El baterista de la famosa banda ratificó su visible crecimiento como cantante acompañado por un grupo demoledor, contundente noche con estrenos y la promesa de volver a tocar su instrumento tras un nuevo tratamiento para recuperarse de un duro accidente en moto.

 

(Capital Federal – Domingo 09 de Agosto de 2026) La fidelidad hacia un artista transmite señales elocuentes e inapelables: anoche a las 21:35 cuando comenzó el show principal la capacidad del Club “Lucille” no lucía huecos, con la capacidad colmada por numerosos fans de un grupo que en los últimos años evidenció una maduración y posicionamiento a todas luces muy llamativo y contundente. “Michel y los Humanoides” transita por estos meses su versión conceptual titulada “Riff x Humanoides”, un espectáculo que ofrece en una hora y veinte minutos una muy adecuada recorrida por el repertorio del grupo nacido a principios de los ‘80s con una reinterpretación que respeta los arreglos originales, pero que al mismo tiempo propone una actualización sónica donde los clásicos exponen en esta performance una potencia contemporánea eléctricamente más contundente.

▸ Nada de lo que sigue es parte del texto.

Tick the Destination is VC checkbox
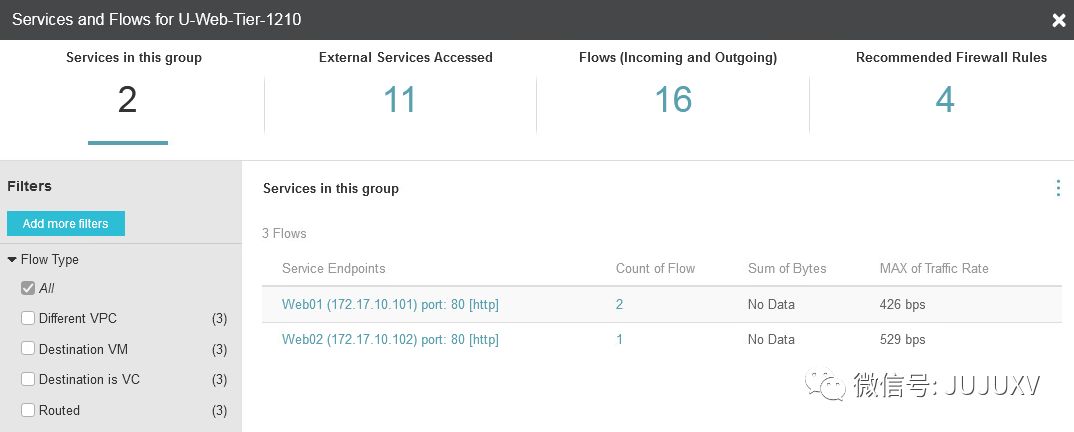This screenshot has width=1074, height=432. (x=28, y=379)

Apenas asoma el tema de apertura, nadie puede permanecer ajeno a una actuación que concita todas las miradas, incluídas las de aquellos que atienden en la barra o los sectores de seguridad. La fiesta apenas se ha puesto en marcha, pero el voltaje luce impiadoso arriba sin cabildeos.

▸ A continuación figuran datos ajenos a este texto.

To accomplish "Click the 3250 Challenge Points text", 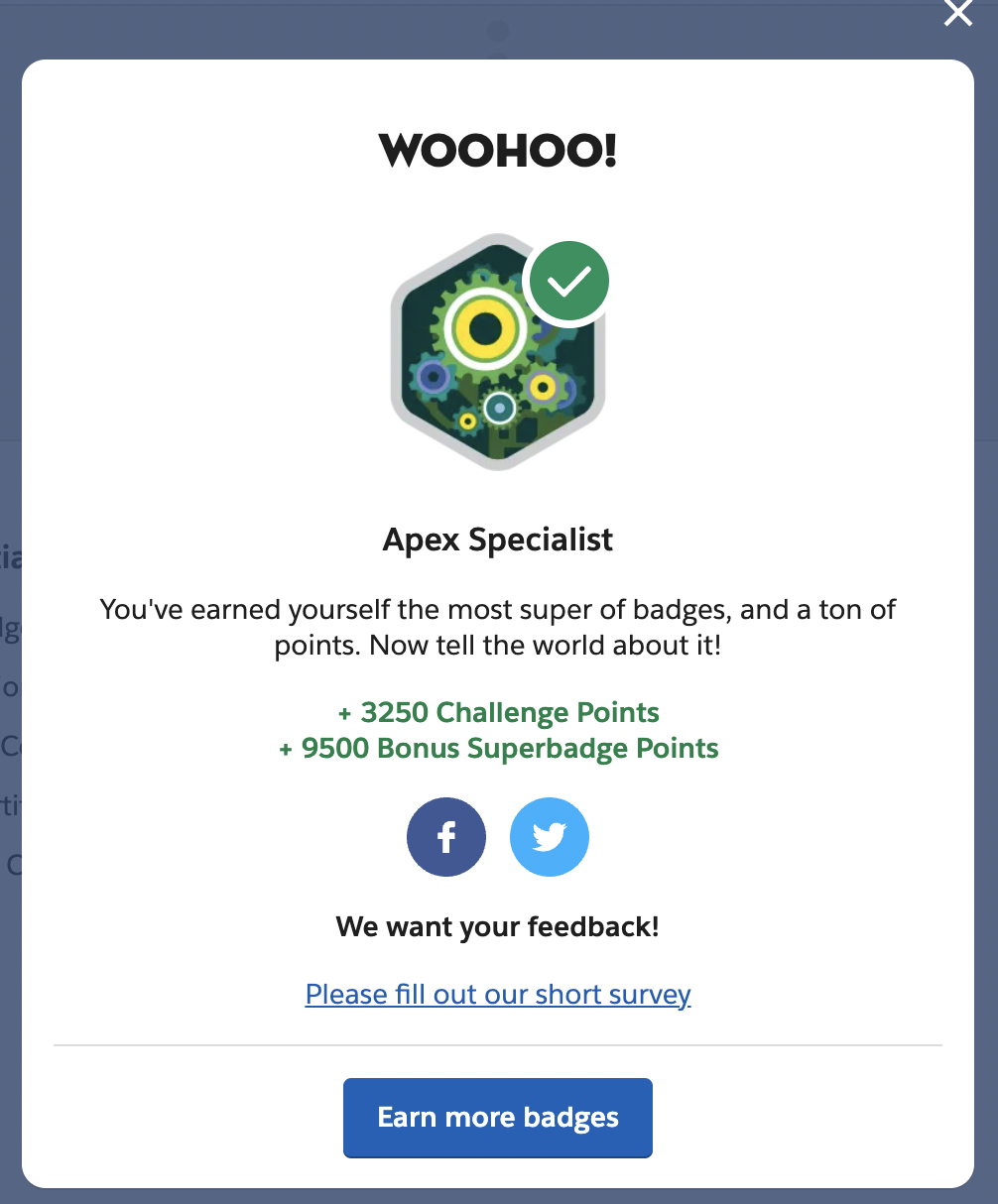I will point(498,712).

Después de la pandemia y tras el escarnio de los shows por streaming sin público por esa agresión sanitaria de origen asiático, Buenos Aires ha recuperado en los últimos años la pasión rockera que supo tener. En Palermo dos lugares concitan la atención, espacios en los que el rock, el blues y el soul hacen de las suyas sin vacilaciones, espacios que tienen a Valeria Facchini en la coordinación ejecutiva de esas plataformas de concierto con todo el acerbo cultural y la pasión por la buena música. Mientras en “Makena Cantina Club” el perfil de show recuerda al legendario grupo ingles de rock and roll con los recitales de “Some Girls”, “Dani Stone & Barrio Viejo” y “La Quimera”, en el Club “Lucille” todo apunta en su escenario central a las performances de “Cien Mil Años” y el gran banquete de rock duro con “Michel y los Humanoides”, en “plan riffero” para deleite de profundas evocaciones a la mejor banda hard-rock de todas las épocas. En un sábado teñido de gran tristeza por la muerte del padre de la estrella Lionel Messi, con una jornada muy nublada y cero presencia protagónica del sol, la gente busca levantar el ánimo y los dirigidos por Peyronel logran su objetivo apenas suben al escenario para desparramar entusiasmo con un inoxidable hit como “No detenga su motor”, una joya rockera con 45 años de genial añejamiento para mantener ese bouquet de las mejores cosechas creativas.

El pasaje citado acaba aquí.